Erin Finehout, Ph.D. ‘05, the lead author on the research who had been a doctoral student in Lee's laboratory, said this has great potential to impact human health. "Typically, Alzheimer's disease is not diagnosed until the disease has already caused some amount of dementia," she said. "Having a chemical test available may allow patients to be diagnosed earlier in the course of the disease."

The Cornell study combined cutting edge "proteomics" technology, detailed image analysis, and complex computational and statistical analyses to simultaneously compare 2,000 cerebrospinal fluid proteins from 34 patients with autopsy-proven Alzheimer's disease to those of 34 age-matched controls without the disease.

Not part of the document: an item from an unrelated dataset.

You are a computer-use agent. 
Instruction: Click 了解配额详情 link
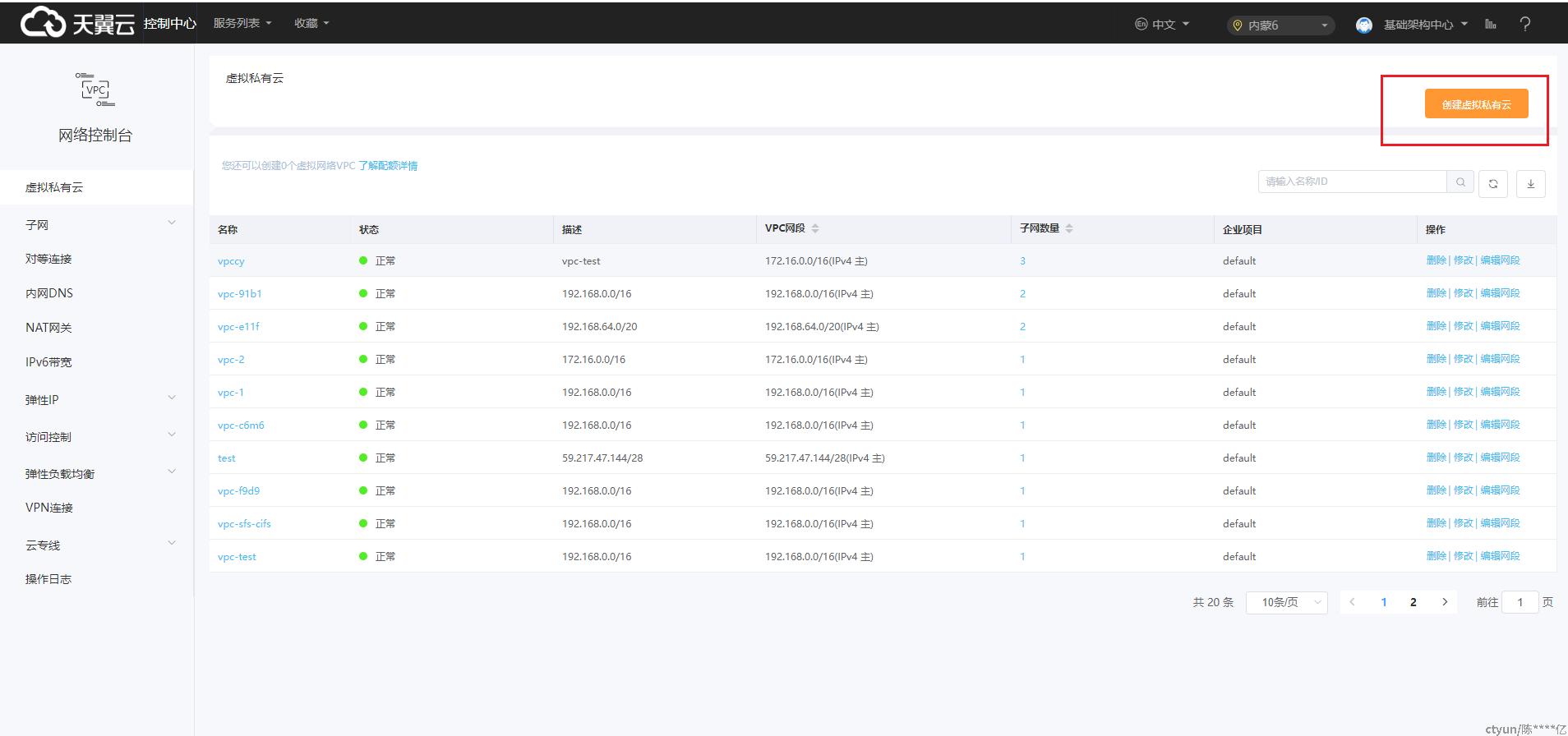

"Just as the human genome reflects the array of genes a person possesses, the ‘proteome' is the vast collection of proteins expressed by those genes," said Lee. "Essentially we used high-tech methods to contrast the proteomes of Alzheimer's patients against those of a control cohort that included people with other forms of dementia as well as healthy individuals, looking for key differences between the two groups."

This effort yielded intriguing results: 23 proteins that individually might not point to Alzheimer's but together formed an identifying pattern or "fingerprint" specific to the illness.

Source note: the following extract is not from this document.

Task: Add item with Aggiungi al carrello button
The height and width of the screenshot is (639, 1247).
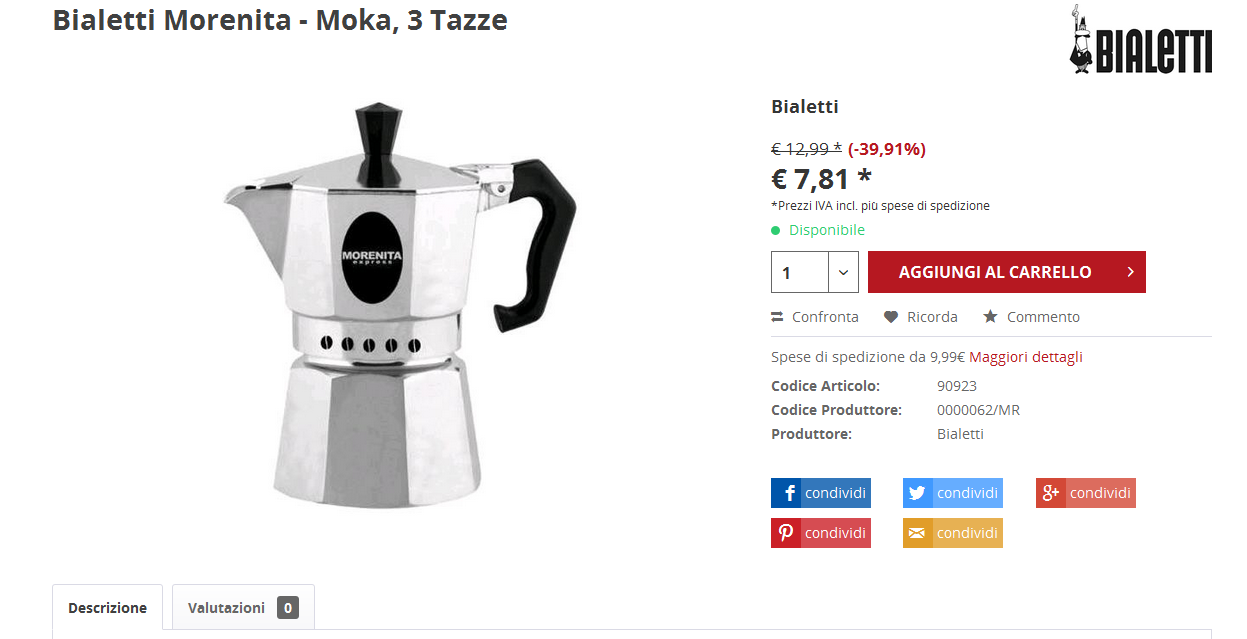Action: click(1007, 272)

"Although it need not have turned out that way, several of the 23 markers that emerged from this analysis proved to be proteins with known links to the pathological mechanisms of Alzheimer's disease," said Relkin.

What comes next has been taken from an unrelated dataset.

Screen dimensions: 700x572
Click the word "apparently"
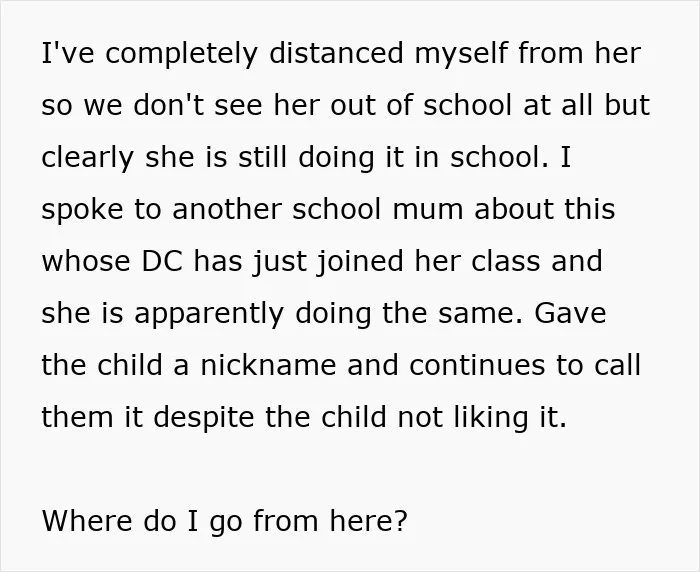coord(209,314)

For example, some of the biomarkers are associated with proteins that clog the brains of Alzheimer's patients. Others molecules were linked to inflammation, also a part of Alzheimer's brain pathology. Still other proteins in the panel were linked to synaptic dysfunction – the breakdown of communication between brain cells that occurs as Alzheimer's disease progresses.

"A subsequent validation group of 10 patients with suspected Alzheimer's and 18 healthy and demented control subjects turned up similar results," said Relkin. "Based on their clinical symptoms, we found the new screen to have 93 percent sensitivity to probable cases of Alzheimer's and a 90 percent accuracy in avoiding false diagnoses."

Despite their excitement over the new findings, the researchers stress that the results still need to be replicated in much larger populations.

"There's a federally funded, multicenter trial going on right now that involves many more patients, in which many enrollees will undergo spinal taps and brain imaging," Relkin said. "We hope to link into that effort to expand on these findings."

The dream of a highly accurate Alzheimer's disease test that patients and doctors could use to diagnose illness and guide treatment is the ultimate goal. But the finding has important implications for current Alzheimer's research, as well.

"You might have a promising treatment for the disease, but how can you know for sure that it's impacting on the underlying pathology, rather than just easing outward symptoms as most of the drugs that we have now do"" Relkin said.

"We are hopeful that by monitoring changes in these cerebrospinal biomarkers, we can actually track the effectiveness – or lack thereof – of experimental drugs."

He continued: "In fact, we are now using this panel to study the effects of a promising new experimental treatment for Alzheimer's called IVIg (intravenous immunoglobulin). "Data gleaned from the use of this 23-protein screen suggests that IVIg may be having a positive impact on underlying disease processes."

And while a standard test for spotting early Alzheimer's disease is not in doctors' offices today, it could be in the not-too-distant future.

"These findings speak to the practicality of using biological markers for discerning whether symptoms are reflective of Alzheimer's, another dementia or normal aging," Relkin said. "And in this study, we're offering a much more sophisticated and better-validated approach than has ever been presented before."